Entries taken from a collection
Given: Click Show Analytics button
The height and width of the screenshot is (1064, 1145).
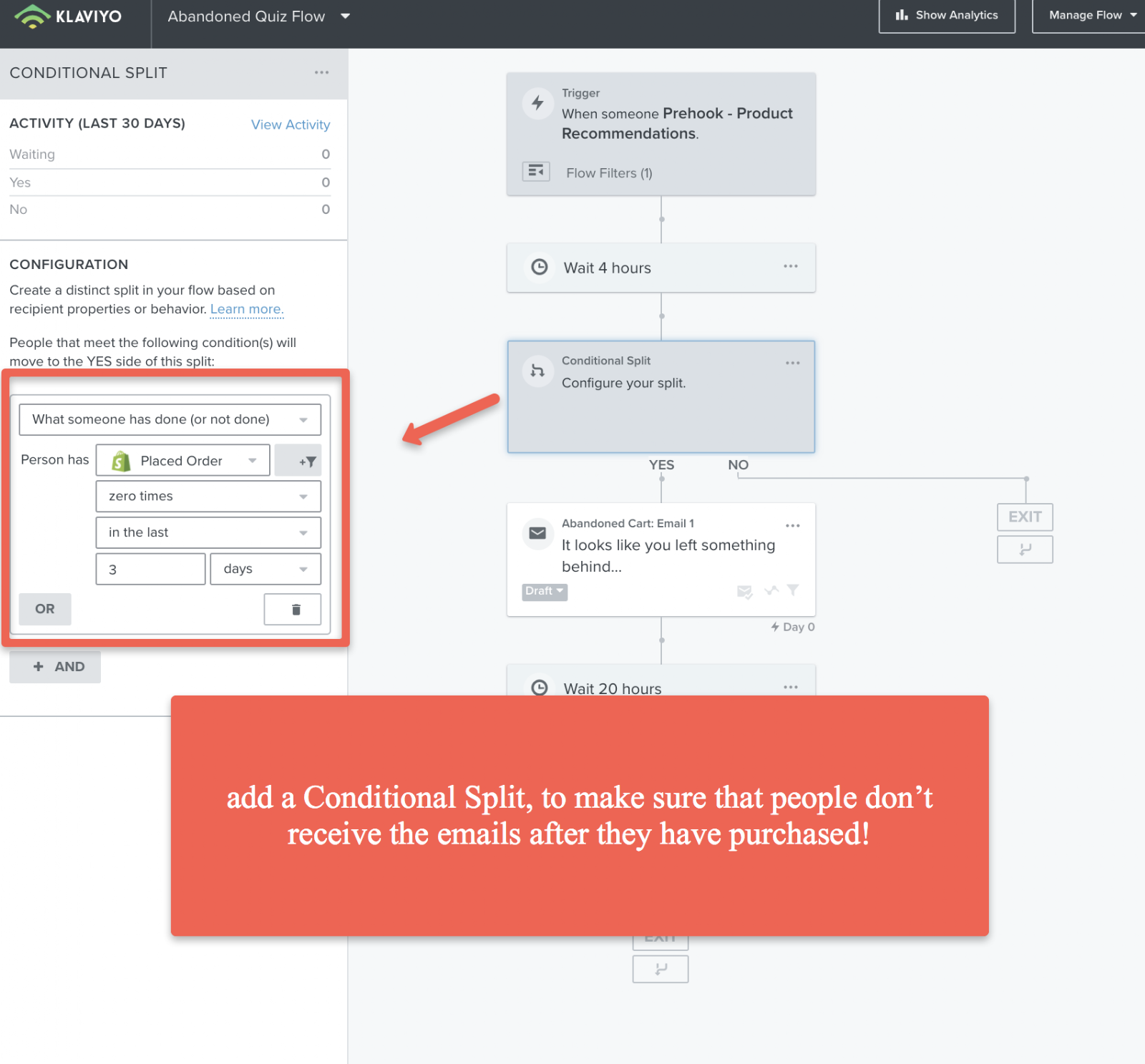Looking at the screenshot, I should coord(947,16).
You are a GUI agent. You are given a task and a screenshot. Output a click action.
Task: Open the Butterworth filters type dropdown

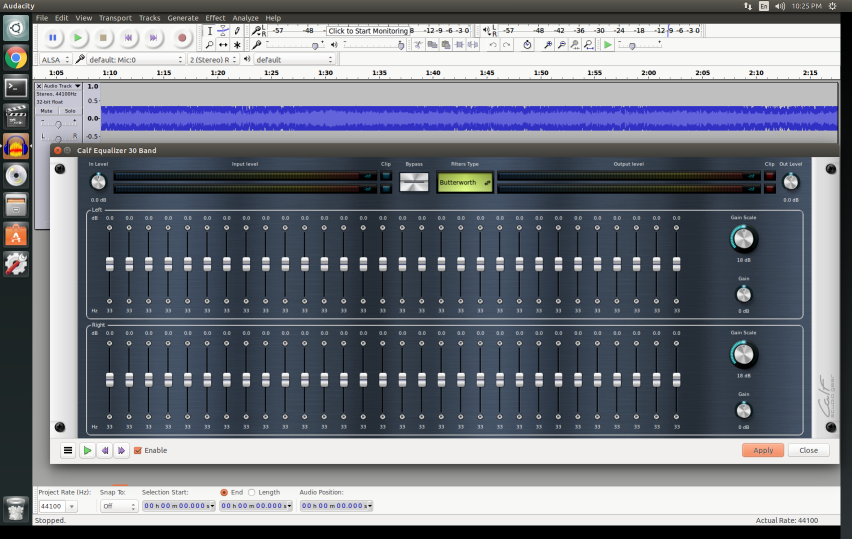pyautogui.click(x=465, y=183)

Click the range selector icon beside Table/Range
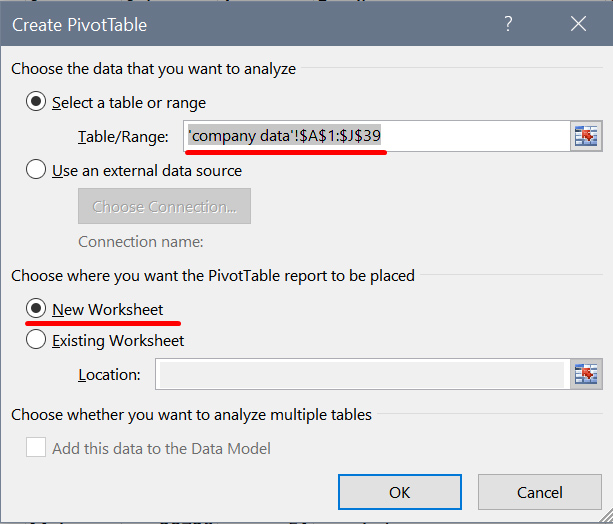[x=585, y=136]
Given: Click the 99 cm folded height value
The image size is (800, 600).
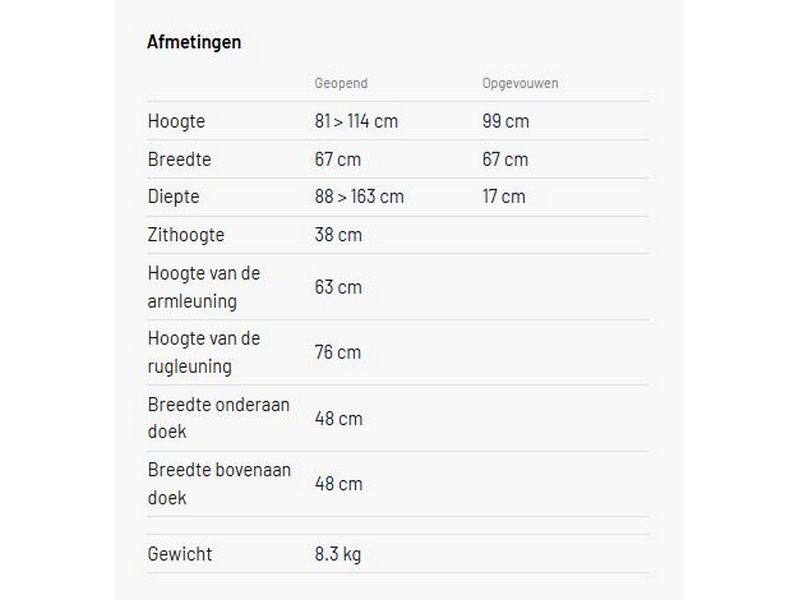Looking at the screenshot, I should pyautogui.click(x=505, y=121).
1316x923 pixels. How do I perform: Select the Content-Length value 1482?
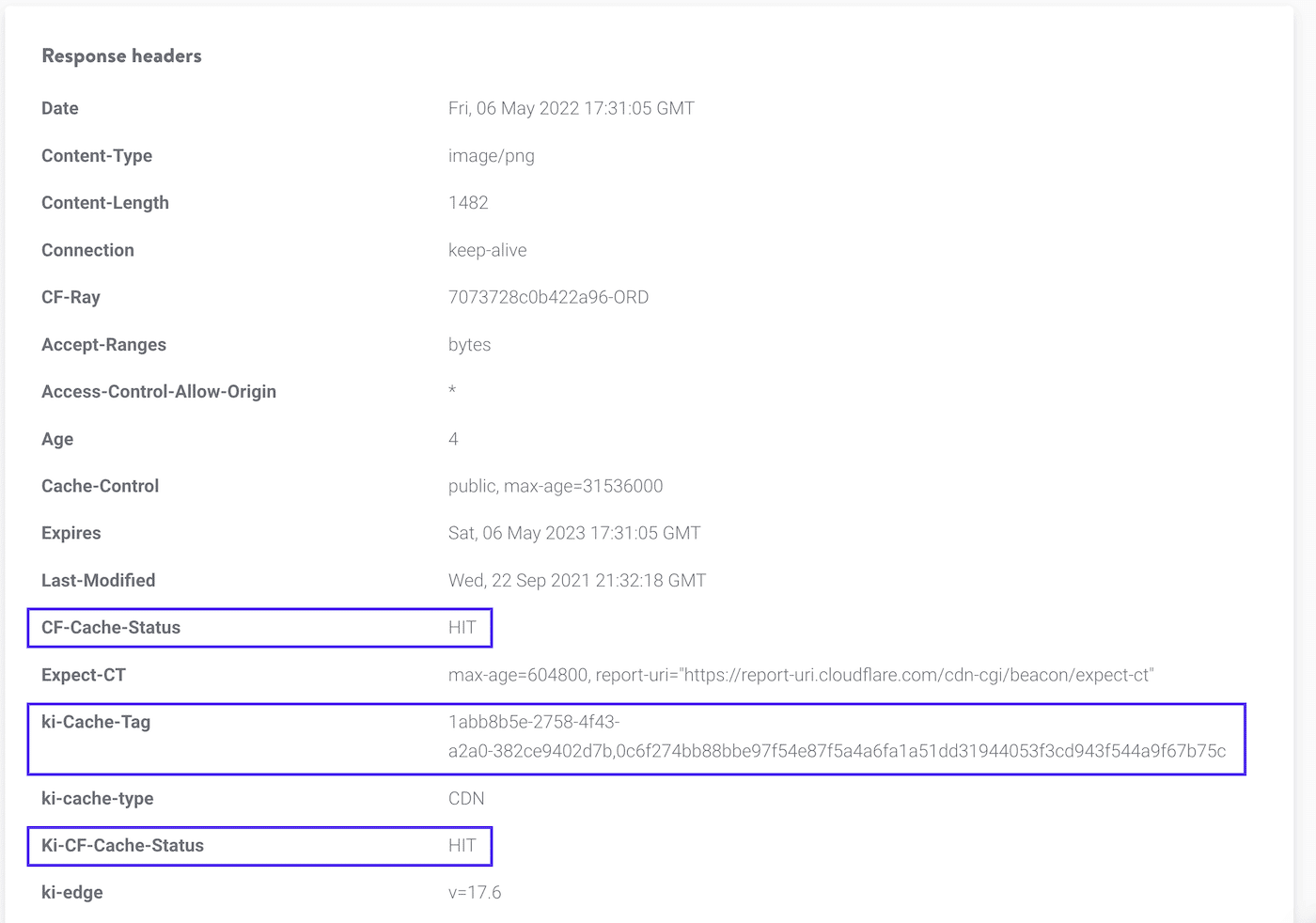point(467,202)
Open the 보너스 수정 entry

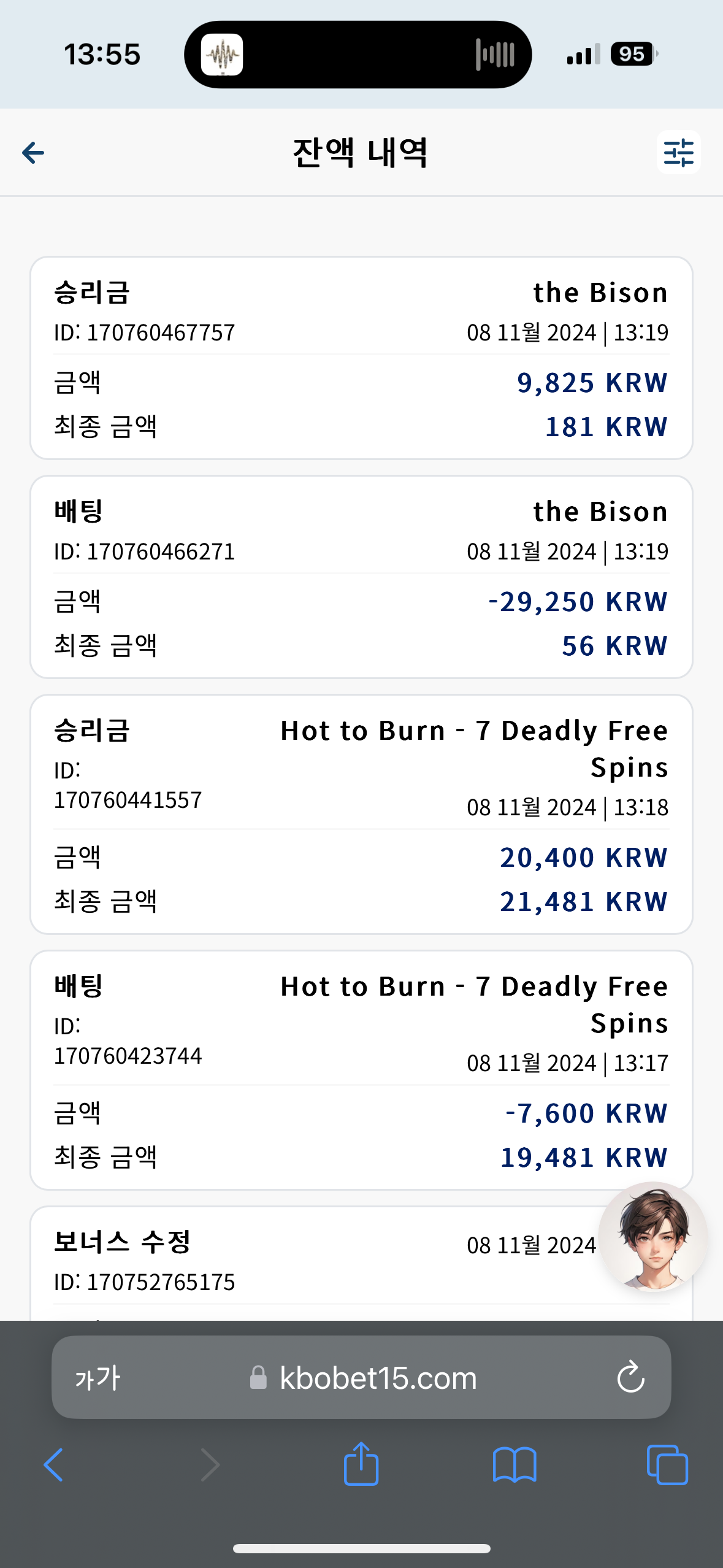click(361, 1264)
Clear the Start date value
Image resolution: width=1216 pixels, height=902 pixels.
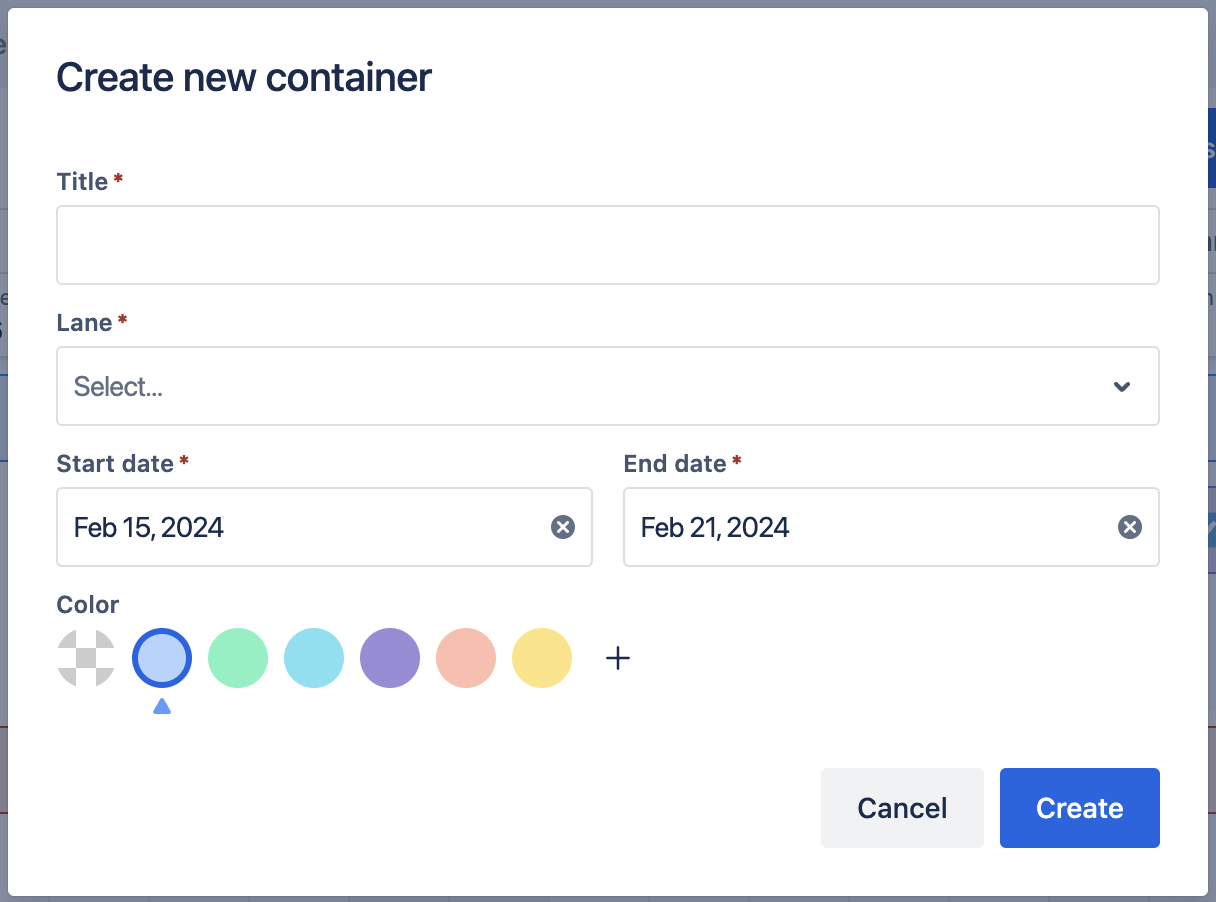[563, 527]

WHAT TO WORK ON
Each line above is to be transcribed exactly, though its pictures are not.

RESPONSE AREA
Given: Click Show Analytics button
The height and width of the screenshot is (1064, 1145).
Looking at the screenshot, I should coord(947,16).
You are a GUI agent. You are given a task and a screenshot. Output a click action.
Task: Open the Butterworth filters type dropdown

pyautogui.click(x=465, y=183)

Click the range selector icon beside Table/Range
[x=585, y=136]
Given: Click the 99 cm folded height value
The image size is (800, 600).
Looking at the screenshot, I should pyautogui.click(x=505, y=121).
1316x923 pixels. How do I perform: Select the Content-Length value 1482?
point(467,202)
Open the 보너스 수정 entry

click(361, 1264)
Clear the Start date value
Image resolution: width=1216 pixels, height=902 pixels.
[563, 527]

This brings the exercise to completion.